= INSTRUCTIONS FOR THE TASK =
Identify every line in the material below that contains the word "agent" and copy each of those lines out. Case counts.
___
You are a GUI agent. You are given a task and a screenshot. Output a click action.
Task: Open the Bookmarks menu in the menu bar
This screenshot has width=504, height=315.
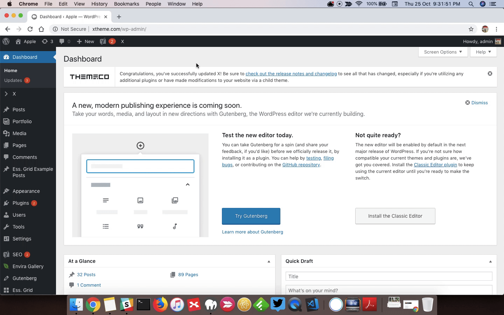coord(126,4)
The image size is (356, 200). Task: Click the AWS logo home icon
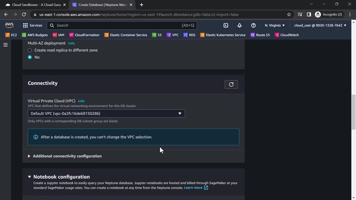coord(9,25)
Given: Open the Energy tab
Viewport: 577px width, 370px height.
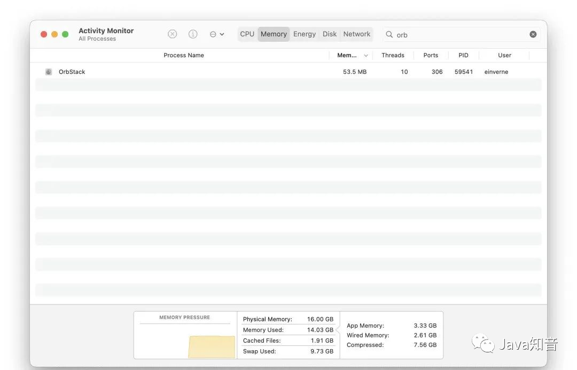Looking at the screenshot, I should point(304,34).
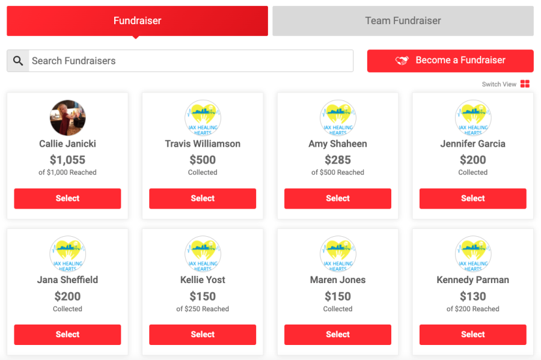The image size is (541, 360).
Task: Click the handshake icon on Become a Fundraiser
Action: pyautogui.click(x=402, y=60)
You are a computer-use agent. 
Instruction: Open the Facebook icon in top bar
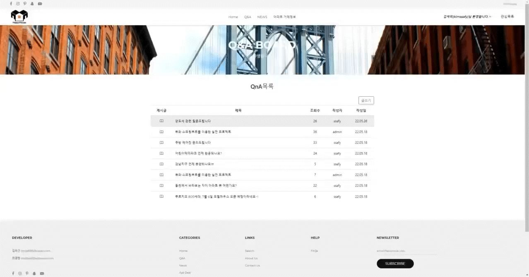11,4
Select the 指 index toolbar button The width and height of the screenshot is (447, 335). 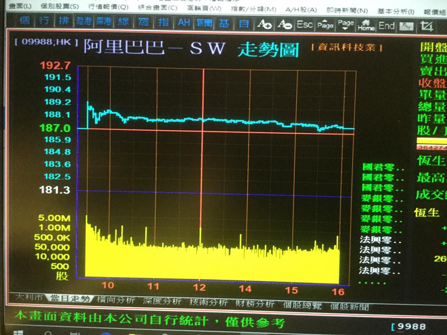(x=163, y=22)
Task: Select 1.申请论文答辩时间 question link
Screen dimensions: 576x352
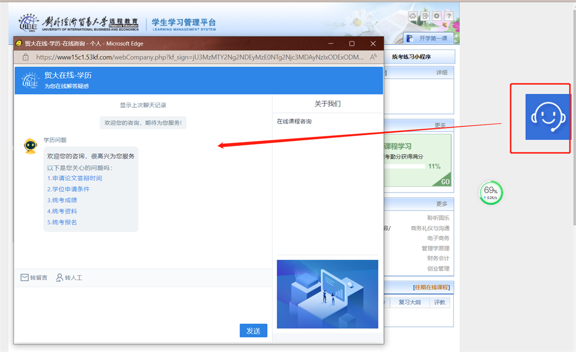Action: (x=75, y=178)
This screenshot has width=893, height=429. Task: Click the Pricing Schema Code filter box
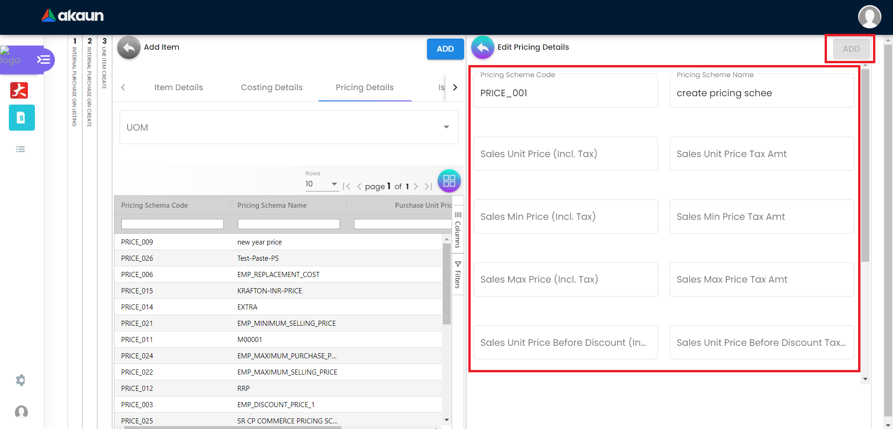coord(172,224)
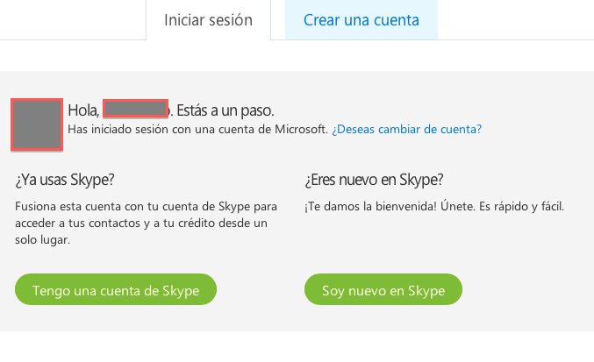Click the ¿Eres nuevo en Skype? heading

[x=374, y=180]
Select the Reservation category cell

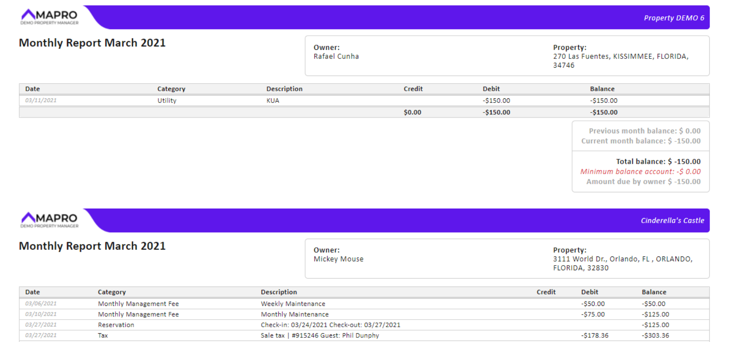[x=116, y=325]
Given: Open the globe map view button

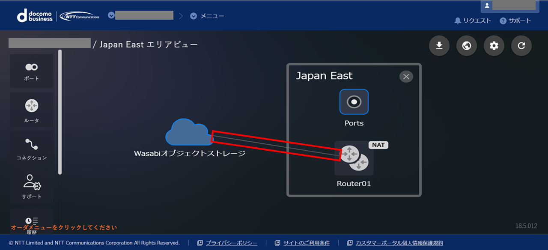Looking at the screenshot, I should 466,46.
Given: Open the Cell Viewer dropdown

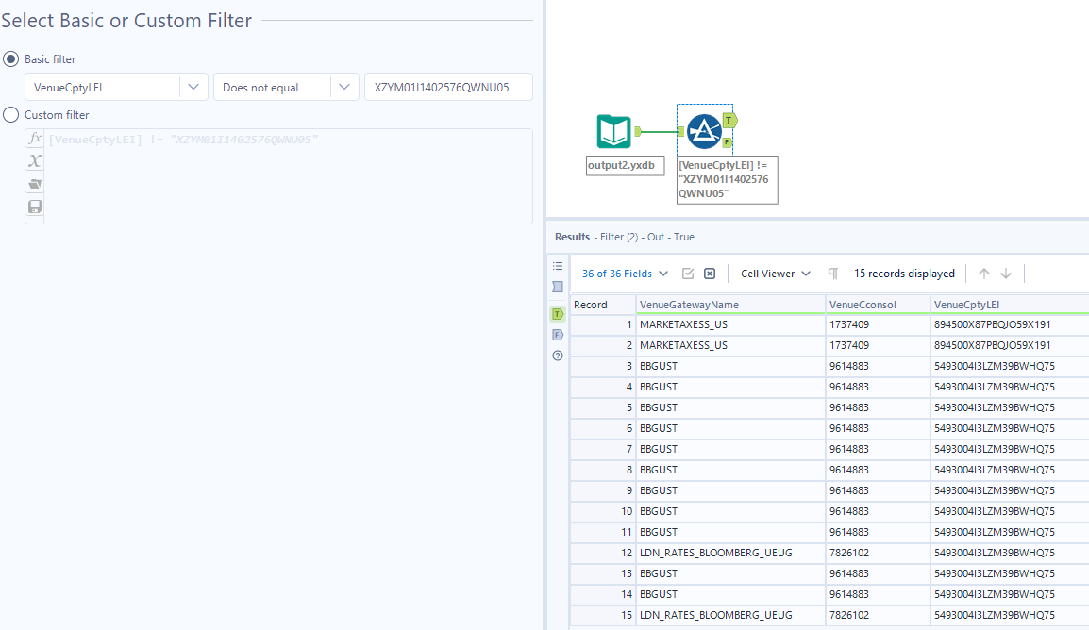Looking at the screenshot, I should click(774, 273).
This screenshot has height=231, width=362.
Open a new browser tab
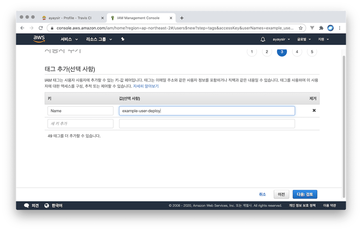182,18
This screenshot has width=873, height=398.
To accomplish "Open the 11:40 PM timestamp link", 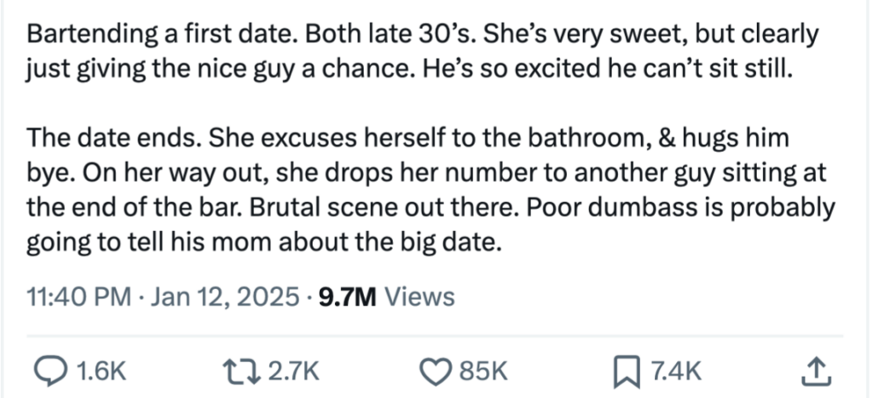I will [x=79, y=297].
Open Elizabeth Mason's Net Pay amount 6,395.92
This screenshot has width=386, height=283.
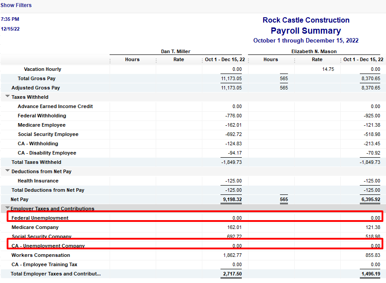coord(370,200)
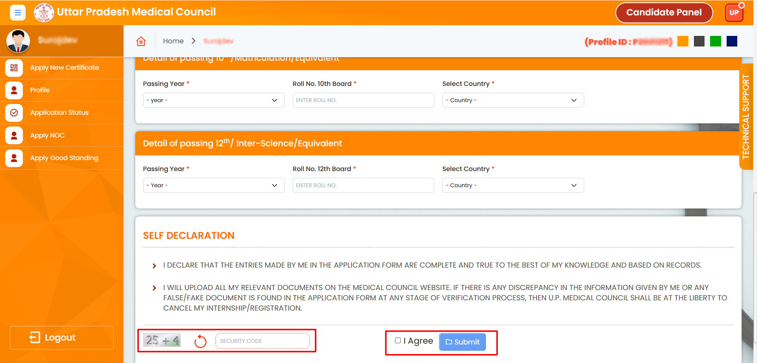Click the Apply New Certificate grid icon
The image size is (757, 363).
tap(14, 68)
___
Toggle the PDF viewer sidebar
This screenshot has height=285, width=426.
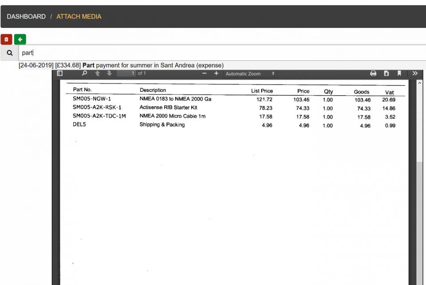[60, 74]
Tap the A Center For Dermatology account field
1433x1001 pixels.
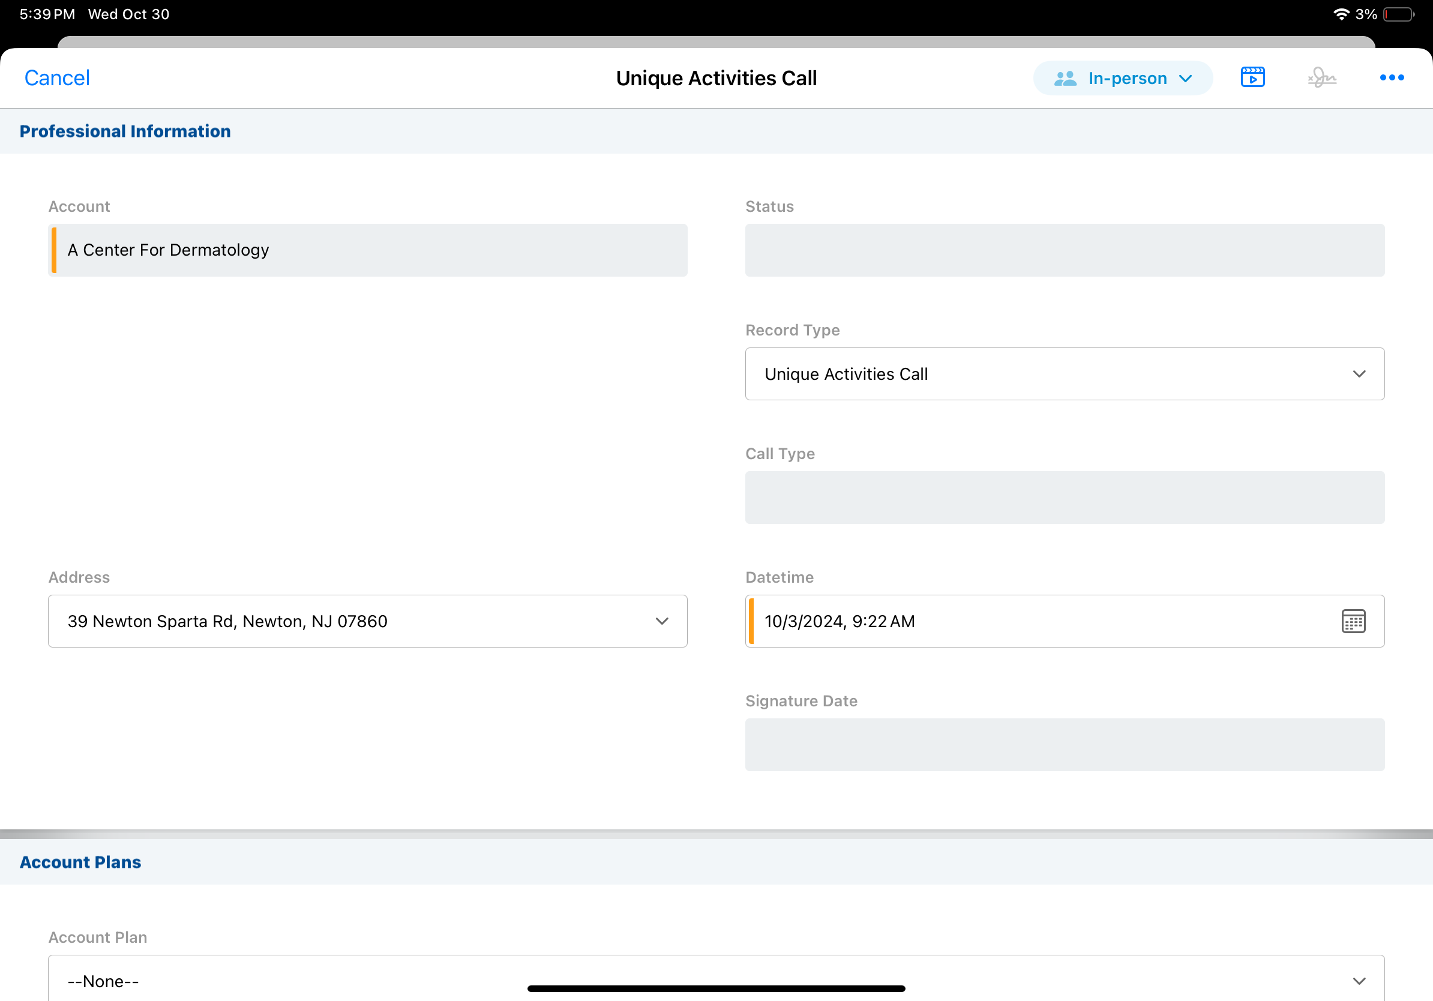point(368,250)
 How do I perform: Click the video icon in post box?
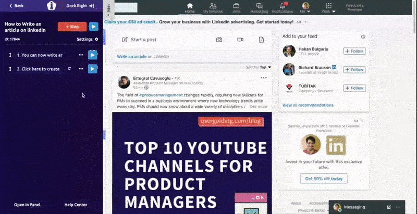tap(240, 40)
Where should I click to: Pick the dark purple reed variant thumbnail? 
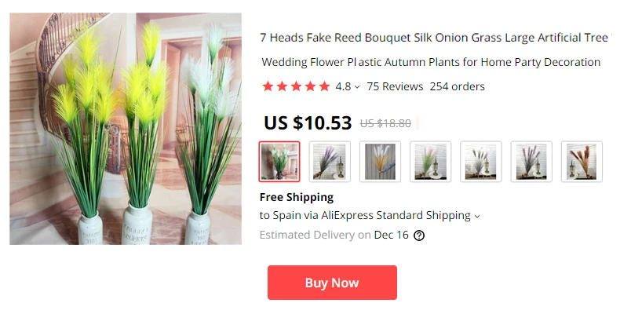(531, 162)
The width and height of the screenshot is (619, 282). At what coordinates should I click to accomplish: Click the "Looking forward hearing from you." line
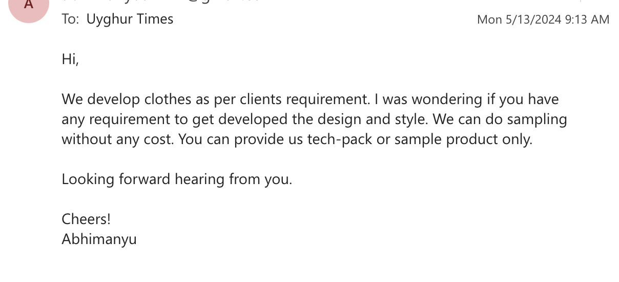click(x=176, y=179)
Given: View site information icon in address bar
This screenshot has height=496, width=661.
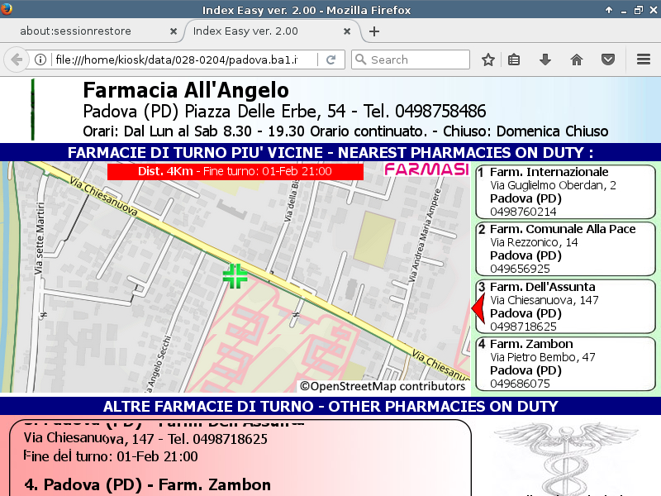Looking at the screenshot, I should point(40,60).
___
= TASK OUTPUT =
You are a GUI agent. You are given a task and a screenshot. Output a click action.
You are a computer-use agent. 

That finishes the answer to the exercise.